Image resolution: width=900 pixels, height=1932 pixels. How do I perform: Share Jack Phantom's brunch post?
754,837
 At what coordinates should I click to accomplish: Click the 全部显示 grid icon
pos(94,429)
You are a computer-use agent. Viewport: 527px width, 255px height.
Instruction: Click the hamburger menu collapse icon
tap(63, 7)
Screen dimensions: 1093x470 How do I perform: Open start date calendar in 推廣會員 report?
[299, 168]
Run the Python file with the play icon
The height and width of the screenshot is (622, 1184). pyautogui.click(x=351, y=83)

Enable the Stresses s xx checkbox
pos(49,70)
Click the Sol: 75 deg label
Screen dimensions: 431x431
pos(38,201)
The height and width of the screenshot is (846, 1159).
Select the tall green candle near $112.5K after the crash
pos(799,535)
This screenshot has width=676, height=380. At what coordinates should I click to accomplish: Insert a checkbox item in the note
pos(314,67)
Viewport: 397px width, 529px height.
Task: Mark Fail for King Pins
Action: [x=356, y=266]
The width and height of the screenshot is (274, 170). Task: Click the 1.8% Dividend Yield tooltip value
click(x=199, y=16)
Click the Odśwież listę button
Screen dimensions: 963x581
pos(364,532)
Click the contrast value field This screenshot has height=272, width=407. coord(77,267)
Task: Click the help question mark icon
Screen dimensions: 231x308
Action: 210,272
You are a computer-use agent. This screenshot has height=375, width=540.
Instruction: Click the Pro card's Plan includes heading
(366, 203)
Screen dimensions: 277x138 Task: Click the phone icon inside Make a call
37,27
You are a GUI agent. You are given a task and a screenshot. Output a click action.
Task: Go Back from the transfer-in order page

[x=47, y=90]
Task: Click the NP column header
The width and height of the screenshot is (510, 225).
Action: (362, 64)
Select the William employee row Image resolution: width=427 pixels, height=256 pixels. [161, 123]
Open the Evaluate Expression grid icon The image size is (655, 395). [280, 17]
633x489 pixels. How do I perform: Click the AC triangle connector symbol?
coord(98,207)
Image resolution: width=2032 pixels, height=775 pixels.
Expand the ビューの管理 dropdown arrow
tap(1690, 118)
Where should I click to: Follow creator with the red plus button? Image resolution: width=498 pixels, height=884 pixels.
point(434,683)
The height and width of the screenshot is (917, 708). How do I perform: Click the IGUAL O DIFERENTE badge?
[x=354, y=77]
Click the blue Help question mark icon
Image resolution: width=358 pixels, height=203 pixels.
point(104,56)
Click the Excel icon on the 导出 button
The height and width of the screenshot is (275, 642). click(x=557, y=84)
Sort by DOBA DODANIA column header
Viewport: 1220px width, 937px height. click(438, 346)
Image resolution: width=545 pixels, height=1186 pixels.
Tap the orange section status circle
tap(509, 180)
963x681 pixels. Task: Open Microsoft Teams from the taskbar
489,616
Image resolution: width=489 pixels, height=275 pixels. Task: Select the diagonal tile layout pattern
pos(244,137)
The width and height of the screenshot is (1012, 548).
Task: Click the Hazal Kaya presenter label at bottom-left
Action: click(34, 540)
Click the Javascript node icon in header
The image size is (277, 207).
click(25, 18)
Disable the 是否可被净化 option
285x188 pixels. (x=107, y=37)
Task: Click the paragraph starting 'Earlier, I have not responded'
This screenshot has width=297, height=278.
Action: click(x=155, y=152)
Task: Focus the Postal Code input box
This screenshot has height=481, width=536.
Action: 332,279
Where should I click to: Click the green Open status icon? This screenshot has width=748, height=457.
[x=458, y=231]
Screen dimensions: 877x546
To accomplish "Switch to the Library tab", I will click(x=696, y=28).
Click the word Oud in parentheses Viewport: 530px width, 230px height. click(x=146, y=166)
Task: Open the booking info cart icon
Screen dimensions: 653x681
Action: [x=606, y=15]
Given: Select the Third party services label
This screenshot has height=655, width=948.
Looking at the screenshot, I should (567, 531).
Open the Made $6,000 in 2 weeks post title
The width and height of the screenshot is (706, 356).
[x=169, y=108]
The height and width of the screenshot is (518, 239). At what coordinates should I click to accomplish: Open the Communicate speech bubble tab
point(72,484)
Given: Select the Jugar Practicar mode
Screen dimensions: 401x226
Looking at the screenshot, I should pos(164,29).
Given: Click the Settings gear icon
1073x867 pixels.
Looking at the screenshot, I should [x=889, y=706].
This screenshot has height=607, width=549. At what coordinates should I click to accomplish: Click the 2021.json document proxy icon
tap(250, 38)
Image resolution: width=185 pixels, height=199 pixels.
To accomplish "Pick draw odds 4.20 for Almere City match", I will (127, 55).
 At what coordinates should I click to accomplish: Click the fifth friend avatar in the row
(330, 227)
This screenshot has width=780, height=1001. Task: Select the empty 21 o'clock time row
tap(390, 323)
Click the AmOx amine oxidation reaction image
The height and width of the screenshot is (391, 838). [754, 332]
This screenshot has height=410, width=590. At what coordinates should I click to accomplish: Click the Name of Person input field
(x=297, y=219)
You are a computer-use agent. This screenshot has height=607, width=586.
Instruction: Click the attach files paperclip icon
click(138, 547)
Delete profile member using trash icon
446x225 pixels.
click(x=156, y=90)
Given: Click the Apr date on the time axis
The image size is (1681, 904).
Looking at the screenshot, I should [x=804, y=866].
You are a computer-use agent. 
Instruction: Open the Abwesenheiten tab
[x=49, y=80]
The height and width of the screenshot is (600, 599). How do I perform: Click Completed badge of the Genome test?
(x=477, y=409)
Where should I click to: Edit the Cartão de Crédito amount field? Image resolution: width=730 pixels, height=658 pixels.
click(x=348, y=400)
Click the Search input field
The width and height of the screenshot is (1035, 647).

§ **WHAT IS REQUIRED**:
Could you please find every line of the listing above holding the string "computer" and copy it?

§ **TASK SOLUTION**:
You are a computer-use agent. Viewport: 527px width, 255px height.
You are a computer-use agent. This screenshot has height=375, width=540.
You are a computer-use agent. This screenshot has height=607, width=586.
You are a computer-use agent. 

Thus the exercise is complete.